Application and Optimization of Reinforcement Learning Based on Deep Q-Network (DQN) in Complex Environments

Xiaochi Zhang

doi:10.54097/yynknn80

Authors

Xiaochi Zhang

DOI:

https://doi.org/10.54097/yynknn80

Keywords:

Reinforcement learning; double deep Q-Network; application and optimization.

Abstract

Reinforcement Learning, as an important branch of machine learning, is dedicated to learning how to make optimal decisions to maximize the cumulative reward in an uncertain environment. Deep Q-Network (DQN) combines the advantages of deep learning and reinforcement learning and approximates the Q-value function through deep neural network. Despite the remarkable success of DQN in complex tasks, there are still challenges in continuous action space processing, high-dimensional state space exploration efficiency, adaptability to environmental changes, and delayed reward issues.
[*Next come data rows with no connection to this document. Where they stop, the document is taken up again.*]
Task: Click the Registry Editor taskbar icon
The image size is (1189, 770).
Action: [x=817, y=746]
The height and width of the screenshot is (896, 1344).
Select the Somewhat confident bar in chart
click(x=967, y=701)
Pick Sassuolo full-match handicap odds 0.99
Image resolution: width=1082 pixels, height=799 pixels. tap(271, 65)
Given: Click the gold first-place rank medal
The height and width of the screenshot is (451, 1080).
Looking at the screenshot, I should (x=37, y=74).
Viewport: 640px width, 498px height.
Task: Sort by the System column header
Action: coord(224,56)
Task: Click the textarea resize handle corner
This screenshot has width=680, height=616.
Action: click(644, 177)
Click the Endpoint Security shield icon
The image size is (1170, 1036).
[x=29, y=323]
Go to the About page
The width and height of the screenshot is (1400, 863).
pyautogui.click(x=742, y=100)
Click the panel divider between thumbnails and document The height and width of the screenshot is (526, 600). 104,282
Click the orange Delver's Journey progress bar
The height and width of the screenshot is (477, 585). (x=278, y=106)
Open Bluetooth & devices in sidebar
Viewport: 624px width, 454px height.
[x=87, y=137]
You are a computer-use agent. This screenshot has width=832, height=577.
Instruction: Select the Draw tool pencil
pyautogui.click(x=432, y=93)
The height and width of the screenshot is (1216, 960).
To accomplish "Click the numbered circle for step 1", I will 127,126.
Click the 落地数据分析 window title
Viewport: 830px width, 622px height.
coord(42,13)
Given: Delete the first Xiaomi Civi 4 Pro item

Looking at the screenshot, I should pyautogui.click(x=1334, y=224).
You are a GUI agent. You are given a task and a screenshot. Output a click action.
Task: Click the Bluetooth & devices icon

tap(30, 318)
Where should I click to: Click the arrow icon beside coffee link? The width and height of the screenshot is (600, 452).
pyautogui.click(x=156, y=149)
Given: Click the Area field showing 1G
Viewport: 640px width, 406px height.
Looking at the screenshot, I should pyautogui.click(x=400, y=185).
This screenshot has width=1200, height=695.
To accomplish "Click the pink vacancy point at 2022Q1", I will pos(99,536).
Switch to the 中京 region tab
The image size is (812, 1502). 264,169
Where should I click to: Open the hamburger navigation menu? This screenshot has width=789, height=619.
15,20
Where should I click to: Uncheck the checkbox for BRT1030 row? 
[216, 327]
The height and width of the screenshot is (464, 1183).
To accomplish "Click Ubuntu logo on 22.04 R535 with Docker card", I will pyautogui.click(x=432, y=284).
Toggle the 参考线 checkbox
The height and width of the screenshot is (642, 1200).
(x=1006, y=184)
To overcome these limitations, this paper proposes an optimization of the DQN algorithm, Double-Deep Q-Network, and the concept of DDQN. This paper first analyzes the challenges faced by DQN in complex environments and outline the introduction of DDQN and its comparative analysis with DQN. Then, a series of optimization measures are introduced, including network structure optimization, target network update strategy improvement, dynamic adjustment of exploration strategy and ensemble learning, to improve the performance and stability of DDQN. In addition, the application cases of DDQN in different fields such as autonomous driving, and game AI are explored, and the corresponding improvement strategies are analyzed. Finally, the optimization strategies of DDQN in practical applications are summarized, and its potential applications in future complex decision-making problems are prospected. Through continuous technological innovation and algorithm optimization, DDQN is expected to play a greater role in a wider range of fields and promote the development of intelligent decision systems.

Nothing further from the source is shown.